[EXERCISE GOAL]:
Copy out each line featuring the string "comment" from the entries beneath.

Dataset excerpts:
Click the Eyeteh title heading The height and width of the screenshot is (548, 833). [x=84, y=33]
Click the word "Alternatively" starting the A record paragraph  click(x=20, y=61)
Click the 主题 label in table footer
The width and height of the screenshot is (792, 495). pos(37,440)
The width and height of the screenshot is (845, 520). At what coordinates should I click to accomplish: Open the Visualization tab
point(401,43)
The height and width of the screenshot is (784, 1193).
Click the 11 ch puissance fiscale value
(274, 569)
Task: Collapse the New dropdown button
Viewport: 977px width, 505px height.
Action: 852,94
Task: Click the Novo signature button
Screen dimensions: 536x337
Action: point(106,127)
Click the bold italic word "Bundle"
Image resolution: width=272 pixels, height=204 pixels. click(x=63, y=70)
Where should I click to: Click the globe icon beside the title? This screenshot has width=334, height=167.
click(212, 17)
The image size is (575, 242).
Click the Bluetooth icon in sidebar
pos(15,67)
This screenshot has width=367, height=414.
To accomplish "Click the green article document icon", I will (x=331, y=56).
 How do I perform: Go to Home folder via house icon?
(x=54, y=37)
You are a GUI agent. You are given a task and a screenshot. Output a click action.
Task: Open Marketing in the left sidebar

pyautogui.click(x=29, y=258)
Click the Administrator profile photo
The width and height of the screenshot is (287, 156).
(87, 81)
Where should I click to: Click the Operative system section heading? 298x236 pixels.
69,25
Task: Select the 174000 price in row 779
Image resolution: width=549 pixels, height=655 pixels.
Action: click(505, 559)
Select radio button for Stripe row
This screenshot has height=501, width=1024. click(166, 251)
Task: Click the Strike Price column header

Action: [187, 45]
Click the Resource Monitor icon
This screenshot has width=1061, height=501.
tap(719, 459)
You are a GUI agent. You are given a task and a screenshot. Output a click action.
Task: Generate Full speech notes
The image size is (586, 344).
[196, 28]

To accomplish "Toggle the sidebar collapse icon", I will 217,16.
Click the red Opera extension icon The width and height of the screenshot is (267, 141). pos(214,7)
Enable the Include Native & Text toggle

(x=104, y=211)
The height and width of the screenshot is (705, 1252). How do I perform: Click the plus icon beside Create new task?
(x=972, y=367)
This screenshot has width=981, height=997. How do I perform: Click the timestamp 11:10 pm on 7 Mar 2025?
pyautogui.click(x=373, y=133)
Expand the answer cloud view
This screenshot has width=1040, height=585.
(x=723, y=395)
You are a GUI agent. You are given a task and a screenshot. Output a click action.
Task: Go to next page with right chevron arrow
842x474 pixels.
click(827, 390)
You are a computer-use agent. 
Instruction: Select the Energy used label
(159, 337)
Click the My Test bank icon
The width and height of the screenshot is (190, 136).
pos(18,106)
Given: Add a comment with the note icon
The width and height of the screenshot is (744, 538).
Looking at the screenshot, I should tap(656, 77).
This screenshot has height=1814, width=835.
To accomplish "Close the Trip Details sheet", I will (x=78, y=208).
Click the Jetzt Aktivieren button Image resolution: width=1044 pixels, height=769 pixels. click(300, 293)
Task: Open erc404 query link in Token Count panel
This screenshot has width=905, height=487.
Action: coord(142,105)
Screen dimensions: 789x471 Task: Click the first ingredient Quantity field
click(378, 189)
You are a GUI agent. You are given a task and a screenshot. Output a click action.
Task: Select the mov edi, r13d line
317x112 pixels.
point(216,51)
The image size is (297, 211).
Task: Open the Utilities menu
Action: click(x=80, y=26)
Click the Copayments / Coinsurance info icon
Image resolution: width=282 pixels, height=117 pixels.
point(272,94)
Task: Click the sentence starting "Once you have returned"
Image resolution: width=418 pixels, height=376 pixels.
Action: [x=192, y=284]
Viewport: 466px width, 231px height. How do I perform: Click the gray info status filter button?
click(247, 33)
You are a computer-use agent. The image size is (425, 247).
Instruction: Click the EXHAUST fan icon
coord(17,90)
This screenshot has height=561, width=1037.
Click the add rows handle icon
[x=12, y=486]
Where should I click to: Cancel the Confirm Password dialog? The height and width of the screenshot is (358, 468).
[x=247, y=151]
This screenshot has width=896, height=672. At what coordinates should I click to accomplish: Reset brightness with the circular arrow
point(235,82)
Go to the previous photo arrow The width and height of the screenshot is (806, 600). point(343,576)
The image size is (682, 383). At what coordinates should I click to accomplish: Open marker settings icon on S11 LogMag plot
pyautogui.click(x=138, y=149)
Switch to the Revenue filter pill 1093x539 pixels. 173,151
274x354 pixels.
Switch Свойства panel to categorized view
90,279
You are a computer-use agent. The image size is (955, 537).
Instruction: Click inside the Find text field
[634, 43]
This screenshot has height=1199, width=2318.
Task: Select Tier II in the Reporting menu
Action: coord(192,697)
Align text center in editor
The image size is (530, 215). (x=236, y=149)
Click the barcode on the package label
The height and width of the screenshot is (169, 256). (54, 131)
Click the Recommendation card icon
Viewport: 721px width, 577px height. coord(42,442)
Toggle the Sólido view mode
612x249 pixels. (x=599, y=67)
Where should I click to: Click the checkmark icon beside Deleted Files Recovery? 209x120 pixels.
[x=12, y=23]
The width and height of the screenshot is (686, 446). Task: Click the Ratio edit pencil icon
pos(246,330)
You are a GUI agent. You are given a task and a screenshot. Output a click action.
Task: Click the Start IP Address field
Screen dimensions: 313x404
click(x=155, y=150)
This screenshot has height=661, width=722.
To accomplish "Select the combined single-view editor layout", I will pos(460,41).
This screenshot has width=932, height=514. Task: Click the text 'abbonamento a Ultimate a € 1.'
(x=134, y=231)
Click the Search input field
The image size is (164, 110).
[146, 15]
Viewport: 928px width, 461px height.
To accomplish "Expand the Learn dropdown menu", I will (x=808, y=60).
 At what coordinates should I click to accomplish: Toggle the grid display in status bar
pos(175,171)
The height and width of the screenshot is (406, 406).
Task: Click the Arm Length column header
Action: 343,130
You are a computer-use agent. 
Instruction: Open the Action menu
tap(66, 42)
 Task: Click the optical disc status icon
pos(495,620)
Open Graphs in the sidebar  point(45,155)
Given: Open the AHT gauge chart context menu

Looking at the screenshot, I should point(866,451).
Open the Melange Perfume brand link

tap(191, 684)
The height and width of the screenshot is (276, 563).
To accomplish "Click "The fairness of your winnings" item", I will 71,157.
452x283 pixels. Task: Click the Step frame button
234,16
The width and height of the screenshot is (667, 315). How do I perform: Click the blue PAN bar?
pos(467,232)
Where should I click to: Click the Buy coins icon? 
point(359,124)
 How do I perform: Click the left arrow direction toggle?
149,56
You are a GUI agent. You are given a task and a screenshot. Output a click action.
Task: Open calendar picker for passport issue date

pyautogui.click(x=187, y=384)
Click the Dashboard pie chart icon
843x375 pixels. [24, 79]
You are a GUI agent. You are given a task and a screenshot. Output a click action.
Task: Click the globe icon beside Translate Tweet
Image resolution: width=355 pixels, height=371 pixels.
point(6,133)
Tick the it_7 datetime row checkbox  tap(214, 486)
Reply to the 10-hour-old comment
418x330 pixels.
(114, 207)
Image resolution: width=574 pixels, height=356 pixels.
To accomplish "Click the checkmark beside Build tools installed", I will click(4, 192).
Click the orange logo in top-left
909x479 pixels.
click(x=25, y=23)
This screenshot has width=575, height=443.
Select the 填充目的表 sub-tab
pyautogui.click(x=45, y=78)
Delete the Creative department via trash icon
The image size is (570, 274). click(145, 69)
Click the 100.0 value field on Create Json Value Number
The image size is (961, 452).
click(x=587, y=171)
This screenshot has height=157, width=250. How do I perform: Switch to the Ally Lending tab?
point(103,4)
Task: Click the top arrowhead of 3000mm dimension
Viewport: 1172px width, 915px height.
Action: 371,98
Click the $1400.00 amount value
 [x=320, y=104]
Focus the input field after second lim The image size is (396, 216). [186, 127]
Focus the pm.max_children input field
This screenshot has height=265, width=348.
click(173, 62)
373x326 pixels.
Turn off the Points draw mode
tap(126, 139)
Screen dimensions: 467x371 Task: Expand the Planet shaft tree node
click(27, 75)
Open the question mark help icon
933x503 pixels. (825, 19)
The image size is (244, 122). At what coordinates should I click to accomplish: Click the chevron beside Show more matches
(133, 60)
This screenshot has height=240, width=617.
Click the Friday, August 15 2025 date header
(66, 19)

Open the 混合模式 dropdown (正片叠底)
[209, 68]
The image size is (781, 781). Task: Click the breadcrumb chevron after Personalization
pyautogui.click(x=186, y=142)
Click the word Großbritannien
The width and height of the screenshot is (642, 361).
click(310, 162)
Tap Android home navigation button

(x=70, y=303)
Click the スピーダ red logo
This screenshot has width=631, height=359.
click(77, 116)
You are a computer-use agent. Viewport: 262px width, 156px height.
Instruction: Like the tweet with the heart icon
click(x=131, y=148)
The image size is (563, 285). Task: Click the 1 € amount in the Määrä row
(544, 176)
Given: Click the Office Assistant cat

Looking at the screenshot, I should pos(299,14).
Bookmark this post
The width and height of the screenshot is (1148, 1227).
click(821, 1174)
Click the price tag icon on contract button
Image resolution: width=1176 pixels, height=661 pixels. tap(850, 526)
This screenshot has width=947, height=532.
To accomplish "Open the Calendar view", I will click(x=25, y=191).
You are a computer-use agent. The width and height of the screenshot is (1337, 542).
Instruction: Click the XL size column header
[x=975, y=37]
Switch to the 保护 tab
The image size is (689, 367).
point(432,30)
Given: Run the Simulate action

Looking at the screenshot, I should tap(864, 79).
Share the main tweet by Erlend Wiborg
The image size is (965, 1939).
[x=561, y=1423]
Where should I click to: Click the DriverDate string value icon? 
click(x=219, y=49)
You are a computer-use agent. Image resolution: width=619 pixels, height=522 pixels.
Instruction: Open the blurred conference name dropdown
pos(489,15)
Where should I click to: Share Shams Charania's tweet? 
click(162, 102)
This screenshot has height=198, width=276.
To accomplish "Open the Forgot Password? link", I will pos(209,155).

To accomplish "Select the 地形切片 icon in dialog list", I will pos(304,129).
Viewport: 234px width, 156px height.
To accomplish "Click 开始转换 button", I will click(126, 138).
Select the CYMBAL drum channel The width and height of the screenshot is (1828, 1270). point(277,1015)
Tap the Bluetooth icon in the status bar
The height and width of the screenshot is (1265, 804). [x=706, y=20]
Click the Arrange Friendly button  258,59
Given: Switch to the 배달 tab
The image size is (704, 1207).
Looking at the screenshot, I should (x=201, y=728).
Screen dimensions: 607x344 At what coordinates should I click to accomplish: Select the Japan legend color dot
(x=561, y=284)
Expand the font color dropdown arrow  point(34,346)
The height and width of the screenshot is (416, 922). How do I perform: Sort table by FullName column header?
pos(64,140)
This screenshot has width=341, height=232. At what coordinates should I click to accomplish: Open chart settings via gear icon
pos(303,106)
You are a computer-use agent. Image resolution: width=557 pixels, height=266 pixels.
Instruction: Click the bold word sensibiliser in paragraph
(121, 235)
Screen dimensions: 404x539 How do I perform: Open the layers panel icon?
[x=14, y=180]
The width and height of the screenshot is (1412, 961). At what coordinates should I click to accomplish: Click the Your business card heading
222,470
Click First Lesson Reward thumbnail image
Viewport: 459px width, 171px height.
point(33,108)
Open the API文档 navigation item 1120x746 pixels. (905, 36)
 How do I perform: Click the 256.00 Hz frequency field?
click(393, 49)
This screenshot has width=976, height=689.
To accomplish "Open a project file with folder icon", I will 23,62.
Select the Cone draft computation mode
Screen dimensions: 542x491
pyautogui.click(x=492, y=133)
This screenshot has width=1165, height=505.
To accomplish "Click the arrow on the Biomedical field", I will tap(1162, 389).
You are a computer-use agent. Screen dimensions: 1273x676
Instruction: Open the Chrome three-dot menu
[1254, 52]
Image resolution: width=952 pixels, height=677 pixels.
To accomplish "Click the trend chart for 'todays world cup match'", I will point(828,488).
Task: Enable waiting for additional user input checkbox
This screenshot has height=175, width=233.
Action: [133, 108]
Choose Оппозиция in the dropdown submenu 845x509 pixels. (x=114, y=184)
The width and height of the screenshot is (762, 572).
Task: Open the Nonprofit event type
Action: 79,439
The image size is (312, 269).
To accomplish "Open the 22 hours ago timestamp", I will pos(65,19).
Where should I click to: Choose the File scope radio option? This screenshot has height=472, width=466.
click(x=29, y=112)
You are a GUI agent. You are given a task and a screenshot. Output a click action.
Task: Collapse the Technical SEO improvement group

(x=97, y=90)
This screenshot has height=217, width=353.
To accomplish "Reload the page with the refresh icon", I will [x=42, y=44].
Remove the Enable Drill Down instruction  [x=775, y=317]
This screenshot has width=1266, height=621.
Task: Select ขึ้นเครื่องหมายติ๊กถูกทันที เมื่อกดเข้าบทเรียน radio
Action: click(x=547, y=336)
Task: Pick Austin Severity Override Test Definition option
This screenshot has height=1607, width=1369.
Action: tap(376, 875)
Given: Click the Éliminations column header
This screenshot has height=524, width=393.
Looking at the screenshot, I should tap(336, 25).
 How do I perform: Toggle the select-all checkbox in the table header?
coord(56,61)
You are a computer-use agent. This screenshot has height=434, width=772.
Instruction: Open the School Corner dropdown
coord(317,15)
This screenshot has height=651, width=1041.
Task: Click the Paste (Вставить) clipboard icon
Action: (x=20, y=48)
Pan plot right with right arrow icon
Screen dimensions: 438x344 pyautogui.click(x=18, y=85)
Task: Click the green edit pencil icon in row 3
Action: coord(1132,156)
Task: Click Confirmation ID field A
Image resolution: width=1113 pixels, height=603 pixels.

[RESULT OF THE TASK]:
Given: Add a comment with the note icon
Reply to the 10-hour-old comment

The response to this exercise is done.